_DIRECTIONS_: Can you rewrite the stretch of rows below from the line containing "Identify the location of panel-title-agonist-line2: (Angiotensin" through the line containing "Describe the element at coordinates (298, 96)", swapping "Identify the location of" for "Find the position of" and leaving everything else as it is?

_RECORDS FOR THE TASK_:
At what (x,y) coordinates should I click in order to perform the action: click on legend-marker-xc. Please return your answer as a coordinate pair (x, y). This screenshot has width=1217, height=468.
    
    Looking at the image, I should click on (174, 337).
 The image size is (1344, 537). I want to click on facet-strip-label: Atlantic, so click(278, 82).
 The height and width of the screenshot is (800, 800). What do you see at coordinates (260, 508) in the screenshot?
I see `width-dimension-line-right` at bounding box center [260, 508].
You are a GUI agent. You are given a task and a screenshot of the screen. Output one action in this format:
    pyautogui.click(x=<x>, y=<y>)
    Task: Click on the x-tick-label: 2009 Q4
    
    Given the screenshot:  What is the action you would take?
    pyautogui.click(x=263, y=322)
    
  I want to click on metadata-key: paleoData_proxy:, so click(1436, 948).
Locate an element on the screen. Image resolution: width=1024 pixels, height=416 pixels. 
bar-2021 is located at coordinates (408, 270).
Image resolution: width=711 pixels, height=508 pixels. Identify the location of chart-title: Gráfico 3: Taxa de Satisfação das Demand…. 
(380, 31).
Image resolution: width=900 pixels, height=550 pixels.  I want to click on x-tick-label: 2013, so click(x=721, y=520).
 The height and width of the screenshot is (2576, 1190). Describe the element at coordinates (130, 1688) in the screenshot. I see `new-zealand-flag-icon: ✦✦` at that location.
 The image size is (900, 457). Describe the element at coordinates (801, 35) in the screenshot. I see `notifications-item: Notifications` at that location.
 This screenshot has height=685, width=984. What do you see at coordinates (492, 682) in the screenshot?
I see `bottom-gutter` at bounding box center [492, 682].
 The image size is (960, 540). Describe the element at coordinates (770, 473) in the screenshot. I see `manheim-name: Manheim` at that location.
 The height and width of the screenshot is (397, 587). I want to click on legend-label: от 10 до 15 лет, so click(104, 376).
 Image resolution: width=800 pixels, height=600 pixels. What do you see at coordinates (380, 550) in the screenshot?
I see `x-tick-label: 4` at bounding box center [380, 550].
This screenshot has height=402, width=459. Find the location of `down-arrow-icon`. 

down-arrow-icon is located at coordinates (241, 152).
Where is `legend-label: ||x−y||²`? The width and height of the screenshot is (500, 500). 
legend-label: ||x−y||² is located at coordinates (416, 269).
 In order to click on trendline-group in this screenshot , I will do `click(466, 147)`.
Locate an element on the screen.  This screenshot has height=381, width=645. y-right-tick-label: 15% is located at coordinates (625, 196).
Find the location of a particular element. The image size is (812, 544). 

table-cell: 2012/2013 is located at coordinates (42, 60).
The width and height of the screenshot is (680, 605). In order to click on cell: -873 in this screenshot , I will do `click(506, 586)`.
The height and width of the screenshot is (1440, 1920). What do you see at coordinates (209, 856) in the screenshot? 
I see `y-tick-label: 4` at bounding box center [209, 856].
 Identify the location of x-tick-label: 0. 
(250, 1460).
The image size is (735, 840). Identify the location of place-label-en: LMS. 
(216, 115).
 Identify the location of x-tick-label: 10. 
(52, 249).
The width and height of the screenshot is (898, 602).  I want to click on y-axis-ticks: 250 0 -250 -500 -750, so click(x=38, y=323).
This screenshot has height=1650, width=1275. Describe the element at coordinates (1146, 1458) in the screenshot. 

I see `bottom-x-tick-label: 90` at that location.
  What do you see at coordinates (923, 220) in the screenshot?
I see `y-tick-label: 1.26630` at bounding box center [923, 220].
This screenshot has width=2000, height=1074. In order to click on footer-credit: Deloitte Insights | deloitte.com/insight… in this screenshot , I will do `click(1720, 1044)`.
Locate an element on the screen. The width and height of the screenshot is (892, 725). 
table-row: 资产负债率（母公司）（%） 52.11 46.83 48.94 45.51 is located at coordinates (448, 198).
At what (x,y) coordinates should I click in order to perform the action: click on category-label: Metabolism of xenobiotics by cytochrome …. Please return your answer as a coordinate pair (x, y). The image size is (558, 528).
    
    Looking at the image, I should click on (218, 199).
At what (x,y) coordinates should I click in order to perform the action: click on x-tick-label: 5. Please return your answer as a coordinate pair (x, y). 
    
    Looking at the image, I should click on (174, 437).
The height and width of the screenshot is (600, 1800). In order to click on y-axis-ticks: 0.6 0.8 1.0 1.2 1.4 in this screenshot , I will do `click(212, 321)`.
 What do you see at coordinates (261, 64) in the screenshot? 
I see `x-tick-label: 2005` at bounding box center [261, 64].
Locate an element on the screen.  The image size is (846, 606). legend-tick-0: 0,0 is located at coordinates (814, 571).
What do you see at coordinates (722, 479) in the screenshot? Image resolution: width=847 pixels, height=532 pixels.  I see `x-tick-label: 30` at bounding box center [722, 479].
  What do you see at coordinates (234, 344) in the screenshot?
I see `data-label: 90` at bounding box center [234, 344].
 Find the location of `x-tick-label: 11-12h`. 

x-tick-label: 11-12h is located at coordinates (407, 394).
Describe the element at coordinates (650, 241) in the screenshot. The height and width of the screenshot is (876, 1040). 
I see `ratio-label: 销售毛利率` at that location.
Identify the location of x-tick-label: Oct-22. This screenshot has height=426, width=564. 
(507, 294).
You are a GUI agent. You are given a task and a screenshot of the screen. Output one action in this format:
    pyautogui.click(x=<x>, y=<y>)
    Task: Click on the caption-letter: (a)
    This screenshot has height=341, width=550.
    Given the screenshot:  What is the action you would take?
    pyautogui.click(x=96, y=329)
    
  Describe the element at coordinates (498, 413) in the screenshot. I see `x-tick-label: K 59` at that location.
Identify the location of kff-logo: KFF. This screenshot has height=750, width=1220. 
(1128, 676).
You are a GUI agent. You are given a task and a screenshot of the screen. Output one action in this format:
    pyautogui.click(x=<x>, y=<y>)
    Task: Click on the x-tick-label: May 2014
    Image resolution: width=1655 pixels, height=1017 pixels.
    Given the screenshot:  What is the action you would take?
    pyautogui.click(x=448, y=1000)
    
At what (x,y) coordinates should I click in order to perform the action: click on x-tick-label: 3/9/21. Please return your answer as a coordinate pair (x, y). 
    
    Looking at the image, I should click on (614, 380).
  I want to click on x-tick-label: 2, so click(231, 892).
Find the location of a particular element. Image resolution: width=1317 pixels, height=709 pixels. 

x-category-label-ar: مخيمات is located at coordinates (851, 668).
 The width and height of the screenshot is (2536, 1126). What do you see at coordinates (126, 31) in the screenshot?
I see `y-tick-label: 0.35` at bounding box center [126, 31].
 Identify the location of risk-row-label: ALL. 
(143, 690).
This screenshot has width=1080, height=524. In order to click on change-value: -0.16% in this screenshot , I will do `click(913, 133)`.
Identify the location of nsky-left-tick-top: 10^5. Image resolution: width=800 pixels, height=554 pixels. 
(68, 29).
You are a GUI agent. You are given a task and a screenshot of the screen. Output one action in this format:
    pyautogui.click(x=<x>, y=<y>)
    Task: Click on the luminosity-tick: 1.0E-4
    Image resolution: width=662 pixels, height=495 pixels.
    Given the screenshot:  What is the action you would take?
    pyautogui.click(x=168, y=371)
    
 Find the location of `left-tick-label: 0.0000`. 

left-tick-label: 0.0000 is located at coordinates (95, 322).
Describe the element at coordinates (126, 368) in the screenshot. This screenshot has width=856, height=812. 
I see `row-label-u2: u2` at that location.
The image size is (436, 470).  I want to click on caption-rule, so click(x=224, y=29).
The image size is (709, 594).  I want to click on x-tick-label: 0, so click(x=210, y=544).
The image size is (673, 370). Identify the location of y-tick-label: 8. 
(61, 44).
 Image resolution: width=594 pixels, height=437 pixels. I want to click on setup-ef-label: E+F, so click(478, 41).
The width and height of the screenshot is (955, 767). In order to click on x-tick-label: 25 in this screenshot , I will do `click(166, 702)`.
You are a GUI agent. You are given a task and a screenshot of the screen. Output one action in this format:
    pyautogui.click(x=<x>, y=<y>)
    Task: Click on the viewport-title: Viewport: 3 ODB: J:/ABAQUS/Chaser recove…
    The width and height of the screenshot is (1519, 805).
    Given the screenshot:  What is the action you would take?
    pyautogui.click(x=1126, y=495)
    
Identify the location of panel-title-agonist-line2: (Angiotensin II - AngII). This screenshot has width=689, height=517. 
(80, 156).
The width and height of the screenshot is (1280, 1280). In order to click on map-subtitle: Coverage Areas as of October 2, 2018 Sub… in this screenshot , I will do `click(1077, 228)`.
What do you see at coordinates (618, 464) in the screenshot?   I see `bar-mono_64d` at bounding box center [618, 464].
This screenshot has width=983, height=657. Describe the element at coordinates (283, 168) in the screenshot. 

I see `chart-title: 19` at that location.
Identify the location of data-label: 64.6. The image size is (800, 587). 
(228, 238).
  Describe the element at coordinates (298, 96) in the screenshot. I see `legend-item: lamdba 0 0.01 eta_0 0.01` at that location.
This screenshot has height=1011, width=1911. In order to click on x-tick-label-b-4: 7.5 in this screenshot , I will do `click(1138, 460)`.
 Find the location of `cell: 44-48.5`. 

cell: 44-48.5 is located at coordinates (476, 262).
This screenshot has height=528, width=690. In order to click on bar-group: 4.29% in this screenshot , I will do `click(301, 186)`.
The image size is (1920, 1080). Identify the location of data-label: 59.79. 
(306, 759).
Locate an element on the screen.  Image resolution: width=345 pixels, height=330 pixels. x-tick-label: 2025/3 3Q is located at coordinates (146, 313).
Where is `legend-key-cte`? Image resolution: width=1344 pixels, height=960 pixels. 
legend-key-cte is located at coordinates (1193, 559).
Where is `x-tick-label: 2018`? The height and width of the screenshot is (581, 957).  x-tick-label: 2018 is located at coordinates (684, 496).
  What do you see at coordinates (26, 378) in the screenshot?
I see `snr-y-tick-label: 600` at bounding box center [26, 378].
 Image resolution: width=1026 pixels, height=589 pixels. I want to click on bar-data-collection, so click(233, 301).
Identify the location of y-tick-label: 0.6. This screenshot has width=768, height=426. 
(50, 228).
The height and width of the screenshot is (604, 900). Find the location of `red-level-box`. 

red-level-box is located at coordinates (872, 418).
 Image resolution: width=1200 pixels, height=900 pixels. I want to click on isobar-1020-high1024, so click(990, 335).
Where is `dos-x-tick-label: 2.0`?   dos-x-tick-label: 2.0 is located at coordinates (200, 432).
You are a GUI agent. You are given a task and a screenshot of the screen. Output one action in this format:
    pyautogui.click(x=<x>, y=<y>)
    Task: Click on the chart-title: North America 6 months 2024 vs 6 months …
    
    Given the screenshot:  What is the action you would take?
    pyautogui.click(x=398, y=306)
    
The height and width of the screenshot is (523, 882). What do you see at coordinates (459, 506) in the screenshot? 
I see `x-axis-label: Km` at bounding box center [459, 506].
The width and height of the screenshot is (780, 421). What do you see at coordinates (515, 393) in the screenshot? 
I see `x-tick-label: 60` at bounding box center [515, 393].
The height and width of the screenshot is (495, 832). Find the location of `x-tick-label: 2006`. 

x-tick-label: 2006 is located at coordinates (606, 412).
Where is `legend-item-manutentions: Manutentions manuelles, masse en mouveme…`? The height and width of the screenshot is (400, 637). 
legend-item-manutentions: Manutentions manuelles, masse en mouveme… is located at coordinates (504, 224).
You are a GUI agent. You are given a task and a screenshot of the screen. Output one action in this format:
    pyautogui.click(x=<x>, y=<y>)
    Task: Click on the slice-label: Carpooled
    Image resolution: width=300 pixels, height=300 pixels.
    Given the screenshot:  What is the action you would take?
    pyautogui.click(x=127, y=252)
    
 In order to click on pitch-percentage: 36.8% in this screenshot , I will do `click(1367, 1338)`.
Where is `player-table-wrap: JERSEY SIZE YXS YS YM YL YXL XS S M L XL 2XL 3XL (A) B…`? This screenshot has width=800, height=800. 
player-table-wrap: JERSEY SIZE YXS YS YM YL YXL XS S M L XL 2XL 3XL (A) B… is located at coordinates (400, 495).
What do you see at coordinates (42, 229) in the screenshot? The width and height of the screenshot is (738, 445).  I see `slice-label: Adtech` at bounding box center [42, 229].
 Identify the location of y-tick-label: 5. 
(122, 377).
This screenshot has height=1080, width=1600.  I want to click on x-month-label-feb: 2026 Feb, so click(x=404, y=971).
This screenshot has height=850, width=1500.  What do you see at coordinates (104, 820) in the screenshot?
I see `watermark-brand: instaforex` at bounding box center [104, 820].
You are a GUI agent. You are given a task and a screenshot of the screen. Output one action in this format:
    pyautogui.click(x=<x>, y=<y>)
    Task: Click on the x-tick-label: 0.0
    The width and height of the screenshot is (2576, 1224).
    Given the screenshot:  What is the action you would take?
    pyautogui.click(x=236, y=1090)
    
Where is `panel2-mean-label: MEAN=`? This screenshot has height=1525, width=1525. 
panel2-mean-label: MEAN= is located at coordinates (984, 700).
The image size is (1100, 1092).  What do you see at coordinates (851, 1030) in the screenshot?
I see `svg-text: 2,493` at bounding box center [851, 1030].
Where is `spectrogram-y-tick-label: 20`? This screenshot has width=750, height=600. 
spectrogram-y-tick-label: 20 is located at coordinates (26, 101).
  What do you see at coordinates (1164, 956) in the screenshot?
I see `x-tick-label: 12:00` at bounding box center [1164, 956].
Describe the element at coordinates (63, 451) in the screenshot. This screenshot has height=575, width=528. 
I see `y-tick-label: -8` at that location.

_RESPONSE BOX_:
Find the position of panel-title-agonist-line2: (Angiotensin II - AngII). This screenshot has width=689, height=517. 
(80, 156).
The width and height of the screenshot is (1280, 1280). In order to click on map-subtitle: Coverage Areas as of October 2, 2018 Sub… in this screenshot , I will do `click(1077, 228)`.
What do you see at coordinates (618, 464) in the screenshot?   I see `bar-mono_64d` at bounding box center [618, 464].
This screenshot has width=983, height=657. Describe the element at coordinates (283, 168) in the screenshot. 

I see `chart-title: 19` at that location.
Find the position of data-label: 64.6. The image size is (800, 587). 
(228, 238).
  Describe the element at coordinates (298, 96) in the screenshot. I see `legend-item: lamdba 0 0.01 eta_0 0.01` at that location.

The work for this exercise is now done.